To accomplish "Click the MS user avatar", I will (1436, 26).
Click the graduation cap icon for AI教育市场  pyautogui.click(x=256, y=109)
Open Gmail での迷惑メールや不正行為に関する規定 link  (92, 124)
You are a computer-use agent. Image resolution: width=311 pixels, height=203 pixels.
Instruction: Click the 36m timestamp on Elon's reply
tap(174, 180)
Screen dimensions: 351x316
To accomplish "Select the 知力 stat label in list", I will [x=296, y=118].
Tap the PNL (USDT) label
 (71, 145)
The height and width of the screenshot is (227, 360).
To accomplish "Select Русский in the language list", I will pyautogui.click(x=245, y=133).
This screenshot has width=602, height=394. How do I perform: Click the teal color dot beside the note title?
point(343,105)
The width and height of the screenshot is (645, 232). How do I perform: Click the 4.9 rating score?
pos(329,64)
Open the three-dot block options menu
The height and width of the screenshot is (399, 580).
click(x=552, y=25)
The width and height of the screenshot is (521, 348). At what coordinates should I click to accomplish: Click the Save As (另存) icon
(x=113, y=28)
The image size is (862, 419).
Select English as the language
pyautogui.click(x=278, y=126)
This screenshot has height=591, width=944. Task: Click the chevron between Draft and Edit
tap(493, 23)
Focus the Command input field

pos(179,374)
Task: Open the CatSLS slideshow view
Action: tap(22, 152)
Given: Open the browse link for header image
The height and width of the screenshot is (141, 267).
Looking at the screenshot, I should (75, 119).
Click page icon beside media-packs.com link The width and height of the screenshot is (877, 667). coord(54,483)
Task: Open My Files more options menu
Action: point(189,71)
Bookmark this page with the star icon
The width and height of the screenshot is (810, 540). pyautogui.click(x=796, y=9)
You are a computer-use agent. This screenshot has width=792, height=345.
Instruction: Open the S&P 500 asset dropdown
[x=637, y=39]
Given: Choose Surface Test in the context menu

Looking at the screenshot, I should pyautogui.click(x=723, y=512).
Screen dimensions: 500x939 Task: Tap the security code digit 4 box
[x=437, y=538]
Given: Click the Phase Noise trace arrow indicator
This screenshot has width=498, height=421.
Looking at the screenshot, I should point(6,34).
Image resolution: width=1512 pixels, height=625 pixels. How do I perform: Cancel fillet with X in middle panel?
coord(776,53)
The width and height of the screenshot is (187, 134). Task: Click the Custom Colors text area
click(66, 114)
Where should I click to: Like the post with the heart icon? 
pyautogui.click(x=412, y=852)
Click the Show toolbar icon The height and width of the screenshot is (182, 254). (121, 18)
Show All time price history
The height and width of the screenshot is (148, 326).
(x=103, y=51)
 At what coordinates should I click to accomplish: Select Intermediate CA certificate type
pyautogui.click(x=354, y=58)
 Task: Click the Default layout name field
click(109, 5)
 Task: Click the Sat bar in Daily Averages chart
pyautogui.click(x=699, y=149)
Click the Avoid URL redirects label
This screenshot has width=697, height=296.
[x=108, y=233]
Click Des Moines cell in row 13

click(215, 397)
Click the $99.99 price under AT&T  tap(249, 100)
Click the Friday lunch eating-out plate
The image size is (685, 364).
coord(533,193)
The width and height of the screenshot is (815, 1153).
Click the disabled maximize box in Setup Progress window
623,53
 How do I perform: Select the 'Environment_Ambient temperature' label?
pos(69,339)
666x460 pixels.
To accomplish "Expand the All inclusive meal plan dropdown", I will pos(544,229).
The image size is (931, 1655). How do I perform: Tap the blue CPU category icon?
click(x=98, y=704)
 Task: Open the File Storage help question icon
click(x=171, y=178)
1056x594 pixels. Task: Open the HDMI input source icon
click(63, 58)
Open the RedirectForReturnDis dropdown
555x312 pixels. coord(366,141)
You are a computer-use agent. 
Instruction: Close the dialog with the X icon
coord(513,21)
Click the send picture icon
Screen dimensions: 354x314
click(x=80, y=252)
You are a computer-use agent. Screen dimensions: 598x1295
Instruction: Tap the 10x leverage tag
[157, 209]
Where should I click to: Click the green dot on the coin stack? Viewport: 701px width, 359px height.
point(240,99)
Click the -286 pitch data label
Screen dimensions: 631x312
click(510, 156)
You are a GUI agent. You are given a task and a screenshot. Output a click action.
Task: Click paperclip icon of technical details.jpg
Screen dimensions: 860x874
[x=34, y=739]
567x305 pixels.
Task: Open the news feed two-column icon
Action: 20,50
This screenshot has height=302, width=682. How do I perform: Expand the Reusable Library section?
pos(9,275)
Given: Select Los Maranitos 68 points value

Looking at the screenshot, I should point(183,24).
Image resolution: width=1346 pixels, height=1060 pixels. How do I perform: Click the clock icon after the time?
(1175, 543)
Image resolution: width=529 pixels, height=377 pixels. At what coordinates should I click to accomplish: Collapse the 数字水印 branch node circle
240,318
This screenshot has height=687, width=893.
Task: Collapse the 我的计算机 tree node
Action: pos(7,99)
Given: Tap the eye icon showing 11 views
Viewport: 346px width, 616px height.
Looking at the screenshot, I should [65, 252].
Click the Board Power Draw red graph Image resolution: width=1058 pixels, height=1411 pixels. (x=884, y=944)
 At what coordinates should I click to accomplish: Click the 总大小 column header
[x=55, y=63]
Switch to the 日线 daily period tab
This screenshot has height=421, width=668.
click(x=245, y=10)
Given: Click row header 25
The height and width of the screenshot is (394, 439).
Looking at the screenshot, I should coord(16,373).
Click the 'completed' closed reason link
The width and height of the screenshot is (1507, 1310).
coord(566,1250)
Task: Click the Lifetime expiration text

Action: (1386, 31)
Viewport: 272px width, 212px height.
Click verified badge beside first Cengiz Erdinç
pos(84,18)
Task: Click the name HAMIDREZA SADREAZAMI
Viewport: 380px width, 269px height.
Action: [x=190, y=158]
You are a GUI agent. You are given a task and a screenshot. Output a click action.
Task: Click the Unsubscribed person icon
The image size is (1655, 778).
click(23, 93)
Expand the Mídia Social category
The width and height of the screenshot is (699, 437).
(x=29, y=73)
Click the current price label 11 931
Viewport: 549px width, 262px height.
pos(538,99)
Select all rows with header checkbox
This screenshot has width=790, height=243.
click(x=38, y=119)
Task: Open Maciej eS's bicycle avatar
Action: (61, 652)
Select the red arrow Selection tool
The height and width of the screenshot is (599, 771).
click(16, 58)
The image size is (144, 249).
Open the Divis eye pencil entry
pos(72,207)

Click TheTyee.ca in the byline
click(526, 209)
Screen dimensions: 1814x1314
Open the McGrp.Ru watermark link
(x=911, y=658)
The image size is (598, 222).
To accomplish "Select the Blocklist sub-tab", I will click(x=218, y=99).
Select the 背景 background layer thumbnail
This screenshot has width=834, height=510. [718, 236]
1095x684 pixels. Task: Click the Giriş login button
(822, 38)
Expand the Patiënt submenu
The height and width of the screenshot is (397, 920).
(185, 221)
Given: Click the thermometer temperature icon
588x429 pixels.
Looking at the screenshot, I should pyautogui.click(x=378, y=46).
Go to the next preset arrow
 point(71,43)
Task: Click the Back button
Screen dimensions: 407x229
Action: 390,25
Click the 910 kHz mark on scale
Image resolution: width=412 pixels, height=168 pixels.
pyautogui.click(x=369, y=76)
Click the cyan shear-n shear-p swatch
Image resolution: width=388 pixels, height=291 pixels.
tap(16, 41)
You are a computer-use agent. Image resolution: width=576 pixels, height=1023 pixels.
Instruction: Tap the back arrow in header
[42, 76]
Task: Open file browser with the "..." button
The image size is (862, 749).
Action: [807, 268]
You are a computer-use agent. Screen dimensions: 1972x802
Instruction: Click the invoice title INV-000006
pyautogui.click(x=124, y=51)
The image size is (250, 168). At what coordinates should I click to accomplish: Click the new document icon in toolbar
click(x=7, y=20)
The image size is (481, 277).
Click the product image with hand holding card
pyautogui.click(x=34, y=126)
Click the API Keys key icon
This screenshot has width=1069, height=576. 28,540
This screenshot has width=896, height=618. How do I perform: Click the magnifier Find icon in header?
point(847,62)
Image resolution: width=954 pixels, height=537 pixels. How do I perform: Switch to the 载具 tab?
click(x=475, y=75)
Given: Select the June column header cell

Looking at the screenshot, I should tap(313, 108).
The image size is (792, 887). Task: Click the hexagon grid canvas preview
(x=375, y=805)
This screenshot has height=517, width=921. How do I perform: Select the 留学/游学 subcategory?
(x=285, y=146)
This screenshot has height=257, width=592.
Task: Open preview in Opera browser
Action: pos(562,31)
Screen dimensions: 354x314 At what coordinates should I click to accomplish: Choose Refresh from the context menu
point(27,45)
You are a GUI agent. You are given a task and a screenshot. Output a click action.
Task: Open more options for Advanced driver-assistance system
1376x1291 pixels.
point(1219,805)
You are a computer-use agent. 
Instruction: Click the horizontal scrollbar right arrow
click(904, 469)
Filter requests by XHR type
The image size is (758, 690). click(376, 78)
_ _ _ _ _ _ _
• _Aim of the task_:
Look through the listing, and copy each line in which the string "will" turns up.

• _Output_:
To accomplish "Click the MS user avatar", I will (1436, 26).
To accomplish "Select the 知力 stat label in list", I will [x=296, y=118].
To accomplish "Select Русский in the language list", I will pyautogui.click(x=245, y=133).
To accomplish "Expand the All inclusive meal plan dropdown", I will pos(544,229).
To accomplish "Select the Blocklist sub-tab", I will click(x=218, y=99).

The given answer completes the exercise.